April 26, 2026
Stonks vs. the Comments
Show HN: A free ESG stock screener that publishes its losses and methodology
Transparency praised, backtests grilled, and the UI gets called ‘slop daddy’
TLDR: A free ESG stock screener touts huge backtested gains and promises full transparency on losses and methods. Commenters love the honesty but slam ESG and stock picking, mock the design, and question whether the signals are recycled and biased by a long bull run—demanding real-time proof.
A free ESG stock screener showed up bragging about a time‑travel test from 2018 that would’ve trounced the S&P 500 (+599% vs +185%), while promising to “publish its losses” and explain how it works. Cue the fireworks. The crowd loved the honesty—one user said the “publishes its losses” line made them click—and saluted the detailed methodology as content that survives AI summaries. But the applause stopped there. Skeptics pounced on ESG (environmental, social, governance) investing itself: is it just feel‑good finance that leaves money on the table? Others torched the whole idea of beating the market, calling stock picking a gambler’s fantasy, and roasted the site’s backtests as bull‑market cosplay. One commenter even suspected the playbook came from an AI assistant: think fancy‑sounding signals institutions used years ago, now with little edge. Meanwhile, the design caught strays—“0/10… slop daddy slop”—and a linked report showing “No growth met the screening criteria” had people laughing that it perfectly sums up today’s economy. In short: transparency got a standing ovation, but claims of market‑crushing signals met a wall of “show me in real time.” The vibe? Equal parts fintech launch and roast battle, with the comment section as the main event.
Key Points
- •A free ESG stock screener highlights transparency by publishing losses and methodology.

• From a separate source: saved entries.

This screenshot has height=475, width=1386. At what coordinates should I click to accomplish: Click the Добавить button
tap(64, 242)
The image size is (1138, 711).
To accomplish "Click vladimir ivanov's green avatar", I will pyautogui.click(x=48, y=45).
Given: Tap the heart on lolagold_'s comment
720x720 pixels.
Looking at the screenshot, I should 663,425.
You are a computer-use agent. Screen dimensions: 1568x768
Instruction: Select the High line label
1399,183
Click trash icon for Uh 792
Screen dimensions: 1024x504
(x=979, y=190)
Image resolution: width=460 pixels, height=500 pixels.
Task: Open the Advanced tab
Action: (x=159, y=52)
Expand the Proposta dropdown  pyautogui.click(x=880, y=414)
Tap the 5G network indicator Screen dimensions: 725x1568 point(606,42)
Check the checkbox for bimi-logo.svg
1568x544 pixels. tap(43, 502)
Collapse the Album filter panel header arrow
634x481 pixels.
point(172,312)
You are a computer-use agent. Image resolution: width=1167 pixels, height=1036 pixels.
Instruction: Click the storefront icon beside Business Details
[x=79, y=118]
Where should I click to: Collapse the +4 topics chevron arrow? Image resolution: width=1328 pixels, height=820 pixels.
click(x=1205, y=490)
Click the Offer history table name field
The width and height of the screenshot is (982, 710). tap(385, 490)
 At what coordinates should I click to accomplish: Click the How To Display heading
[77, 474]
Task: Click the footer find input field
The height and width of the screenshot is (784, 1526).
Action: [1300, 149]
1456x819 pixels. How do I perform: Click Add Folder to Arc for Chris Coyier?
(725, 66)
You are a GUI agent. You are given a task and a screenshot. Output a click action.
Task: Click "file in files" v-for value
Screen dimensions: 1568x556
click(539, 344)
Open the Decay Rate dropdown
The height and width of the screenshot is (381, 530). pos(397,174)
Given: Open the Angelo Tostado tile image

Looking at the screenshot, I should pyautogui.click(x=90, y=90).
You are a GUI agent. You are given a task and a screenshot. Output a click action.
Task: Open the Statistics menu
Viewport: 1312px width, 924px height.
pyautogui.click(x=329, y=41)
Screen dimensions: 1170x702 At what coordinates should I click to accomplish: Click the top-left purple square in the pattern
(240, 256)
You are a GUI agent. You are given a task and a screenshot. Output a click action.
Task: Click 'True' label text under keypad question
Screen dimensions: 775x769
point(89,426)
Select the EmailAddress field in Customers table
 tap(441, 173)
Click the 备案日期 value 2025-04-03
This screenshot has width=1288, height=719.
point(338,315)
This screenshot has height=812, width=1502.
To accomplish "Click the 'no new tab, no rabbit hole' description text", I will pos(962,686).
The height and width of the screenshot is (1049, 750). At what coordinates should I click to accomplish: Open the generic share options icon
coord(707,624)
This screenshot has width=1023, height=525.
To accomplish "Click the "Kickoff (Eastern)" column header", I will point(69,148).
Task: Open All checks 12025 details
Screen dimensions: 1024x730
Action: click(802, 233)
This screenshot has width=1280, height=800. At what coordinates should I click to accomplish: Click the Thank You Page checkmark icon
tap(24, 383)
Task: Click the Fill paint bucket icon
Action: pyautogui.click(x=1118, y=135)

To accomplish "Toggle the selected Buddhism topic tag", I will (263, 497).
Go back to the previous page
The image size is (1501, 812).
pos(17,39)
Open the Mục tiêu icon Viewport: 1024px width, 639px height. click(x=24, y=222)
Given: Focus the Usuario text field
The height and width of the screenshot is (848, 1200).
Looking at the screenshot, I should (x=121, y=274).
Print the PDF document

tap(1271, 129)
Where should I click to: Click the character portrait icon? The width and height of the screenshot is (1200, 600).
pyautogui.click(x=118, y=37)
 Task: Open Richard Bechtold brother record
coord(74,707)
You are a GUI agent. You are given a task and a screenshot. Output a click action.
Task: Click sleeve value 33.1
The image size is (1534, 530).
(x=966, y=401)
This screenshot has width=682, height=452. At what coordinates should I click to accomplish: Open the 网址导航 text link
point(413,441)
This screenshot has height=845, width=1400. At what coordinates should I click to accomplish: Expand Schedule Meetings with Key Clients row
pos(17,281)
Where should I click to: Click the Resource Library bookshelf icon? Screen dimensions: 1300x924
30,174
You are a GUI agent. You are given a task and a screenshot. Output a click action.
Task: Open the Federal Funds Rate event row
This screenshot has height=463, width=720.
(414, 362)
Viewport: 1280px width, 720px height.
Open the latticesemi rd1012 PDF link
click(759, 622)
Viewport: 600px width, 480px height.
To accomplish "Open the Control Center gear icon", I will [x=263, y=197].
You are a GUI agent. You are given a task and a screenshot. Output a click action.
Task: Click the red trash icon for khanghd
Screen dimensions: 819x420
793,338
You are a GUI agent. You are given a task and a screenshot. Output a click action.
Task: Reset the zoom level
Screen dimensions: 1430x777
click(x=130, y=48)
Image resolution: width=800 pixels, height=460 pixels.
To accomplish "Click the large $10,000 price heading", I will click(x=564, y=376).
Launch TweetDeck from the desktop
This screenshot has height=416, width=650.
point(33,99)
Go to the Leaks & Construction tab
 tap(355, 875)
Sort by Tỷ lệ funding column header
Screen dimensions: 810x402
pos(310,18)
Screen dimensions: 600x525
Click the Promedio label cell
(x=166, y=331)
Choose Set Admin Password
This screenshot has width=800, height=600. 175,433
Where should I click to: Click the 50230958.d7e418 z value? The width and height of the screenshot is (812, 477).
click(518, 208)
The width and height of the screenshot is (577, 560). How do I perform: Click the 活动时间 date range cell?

- •It presents a historical example from May 15, 2018, to illustrate how the screener would have selected stocks.
- •Screening uses signals labeled Growth ($5–$20) and Momentum ($20–$100), with an industry and score component.
- •An equal-weighted 8-stock portfolio ($100 each) from that screen shows +599% vs. S&P 500’s +185% over the same period.
- •The article stresses disclaimers: past performance is not indicative, returns are split-adjusted, and results are not investment advice.